# What needs to be done:
Determine how many lines in the records below include the word "link" and output that number alone.

# Stored data entries:
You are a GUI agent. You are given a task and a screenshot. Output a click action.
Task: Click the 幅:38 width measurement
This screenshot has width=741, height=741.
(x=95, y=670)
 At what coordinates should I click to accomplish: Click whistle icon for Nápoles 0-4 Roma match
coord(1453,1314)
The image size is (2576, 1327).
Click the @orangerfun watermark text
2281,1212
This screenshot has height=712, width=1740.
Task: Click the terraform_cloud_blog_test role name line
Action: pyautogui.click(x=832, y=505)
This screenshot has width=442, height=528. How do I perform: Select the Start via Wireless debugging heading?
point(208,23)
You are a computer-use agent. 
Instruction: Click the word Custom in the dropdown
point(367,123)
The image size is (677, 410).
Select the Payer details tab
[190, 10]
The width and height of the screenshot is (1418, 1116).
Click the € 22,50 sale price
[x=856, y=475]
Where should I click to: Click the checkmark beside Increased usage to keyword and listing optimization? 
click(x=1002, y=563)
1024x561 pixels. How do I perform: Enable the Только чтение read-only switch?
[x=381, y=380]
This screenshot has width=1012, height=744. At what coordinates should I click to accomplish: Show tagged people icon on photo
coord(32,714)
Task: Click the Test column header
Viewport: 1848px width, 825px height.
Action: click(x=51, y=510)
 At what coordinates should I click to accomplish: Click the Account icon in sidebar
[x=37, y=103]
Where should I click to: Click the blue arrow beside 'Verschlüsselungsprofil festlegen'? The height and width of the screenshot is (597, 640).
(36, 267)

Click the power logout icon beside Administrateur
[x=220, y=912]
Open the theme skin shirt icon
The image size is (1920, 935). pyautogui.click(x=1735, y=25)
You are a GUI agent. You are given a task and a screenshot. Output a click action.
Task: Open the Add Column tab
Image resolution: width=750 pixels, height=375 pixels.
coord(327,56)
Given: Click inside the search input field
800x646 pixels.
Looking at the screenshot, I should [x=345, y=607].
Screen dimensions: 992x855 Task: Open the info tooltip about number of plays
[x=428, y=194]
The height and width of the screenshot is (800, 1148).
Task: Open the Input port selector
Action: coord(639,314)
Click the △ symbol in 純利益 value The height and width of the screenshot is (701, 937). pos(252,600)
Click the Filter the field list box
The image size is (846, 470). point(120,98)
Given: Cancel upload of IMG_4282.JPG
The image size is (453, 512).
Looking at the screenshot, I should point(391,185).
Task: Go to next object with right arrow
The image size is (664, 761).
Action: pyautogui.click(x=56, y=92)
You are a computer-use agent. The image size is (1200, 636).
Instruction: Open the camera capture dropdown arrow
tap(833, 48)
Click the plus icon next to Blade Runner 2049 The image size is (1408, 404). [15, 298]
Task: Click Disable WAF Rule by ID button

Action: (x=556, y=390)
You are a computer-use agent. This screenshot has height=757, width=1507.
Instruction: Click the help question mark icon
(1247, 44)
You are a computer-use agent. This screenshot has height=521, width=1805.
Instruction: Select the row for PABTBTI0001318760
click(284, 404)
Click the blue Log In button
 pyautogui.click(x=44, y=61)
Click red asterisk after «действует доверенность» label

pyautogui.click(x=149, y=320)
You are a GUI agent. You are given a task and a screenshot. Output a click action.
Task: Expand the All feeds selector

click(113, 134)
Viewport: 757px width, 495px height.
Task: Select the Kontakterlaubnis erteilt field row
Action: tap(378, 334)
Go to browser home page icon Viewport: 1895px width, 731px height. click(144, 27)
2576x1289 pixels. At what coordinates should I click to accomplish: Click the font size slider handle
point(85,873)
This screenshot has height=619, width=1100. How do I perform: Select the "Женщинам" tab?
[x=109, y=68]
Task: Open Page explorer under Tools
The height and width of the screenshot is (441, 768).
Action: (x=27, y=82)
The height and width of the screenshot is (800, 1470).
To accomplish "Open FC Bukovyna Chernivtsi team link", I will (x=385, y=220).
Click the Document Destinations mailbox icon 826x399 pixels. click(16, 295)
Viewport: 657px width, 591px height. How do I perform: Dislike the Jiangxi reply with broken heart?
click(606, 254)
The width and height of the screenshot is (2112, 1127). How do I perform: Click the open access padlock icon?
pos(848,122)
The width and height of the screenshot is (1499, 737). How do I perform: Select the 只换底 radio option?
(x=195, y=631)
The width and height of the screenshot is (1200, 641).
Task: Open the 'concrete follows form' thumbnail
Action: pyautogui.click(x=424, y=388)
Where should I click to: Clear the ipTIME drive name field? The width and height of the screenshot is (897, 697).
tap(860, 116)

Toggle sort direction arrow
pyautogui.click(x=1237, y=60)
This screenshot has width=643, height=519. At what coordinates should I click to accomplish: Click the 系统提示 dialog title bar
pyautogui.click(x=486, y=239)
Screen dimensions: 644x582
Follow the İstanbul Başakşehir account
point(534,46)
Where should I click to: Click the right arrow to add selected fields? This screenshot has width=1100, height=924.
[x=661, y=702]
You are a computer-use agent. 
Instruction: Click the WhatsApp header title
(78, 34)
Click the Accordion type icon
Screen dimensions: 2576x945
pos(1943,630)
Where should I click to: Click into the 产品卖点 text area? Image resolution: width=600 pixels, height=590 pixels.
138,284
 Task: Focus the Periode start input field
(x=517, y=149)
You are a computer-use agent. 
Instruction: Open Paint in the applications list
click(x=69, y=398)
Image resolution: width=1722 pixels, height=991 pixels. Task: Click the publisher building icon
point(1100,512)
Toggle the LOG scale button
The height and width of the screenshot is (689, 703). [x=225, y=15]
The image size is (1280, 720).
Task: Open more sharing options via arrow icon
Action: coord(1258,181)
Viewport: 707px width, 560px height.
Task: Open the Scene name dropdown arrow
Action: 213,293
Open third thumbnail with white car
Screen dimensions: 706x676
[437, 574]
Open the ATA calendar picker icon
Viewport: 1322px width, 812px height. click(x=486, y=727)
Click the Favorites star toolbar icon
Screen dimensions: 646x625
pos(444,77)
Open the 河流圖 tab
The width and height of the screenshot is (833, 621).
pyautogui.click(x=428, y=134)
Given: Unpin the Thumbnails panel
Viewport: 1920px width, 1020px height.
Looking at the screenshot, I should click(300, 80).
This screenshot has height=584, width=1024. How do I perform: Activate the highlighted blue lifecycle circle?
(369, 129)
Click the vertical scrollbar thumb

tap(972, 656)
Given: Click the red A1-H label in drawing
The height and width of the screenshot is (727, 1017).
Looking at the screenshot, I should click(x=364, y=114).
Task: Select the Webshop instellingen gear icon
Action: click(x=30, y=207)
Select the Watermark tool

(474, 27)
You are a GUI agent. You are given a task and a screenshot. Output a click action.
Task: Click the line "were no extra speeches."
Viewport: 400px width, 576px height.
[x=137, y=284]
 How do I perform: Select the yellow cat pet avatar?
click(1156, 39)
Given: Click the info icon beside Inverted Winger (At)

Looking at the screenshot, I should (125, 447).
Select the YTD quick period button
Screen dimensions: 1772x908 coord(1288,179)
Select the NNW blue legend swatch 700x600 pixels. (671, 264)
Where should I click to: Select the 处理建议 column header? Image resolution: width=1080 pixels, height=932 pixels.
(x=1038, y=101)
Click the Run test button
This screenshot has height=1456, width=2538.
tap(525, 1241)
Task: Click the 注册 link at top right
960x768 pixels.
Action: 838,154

# Reply:
2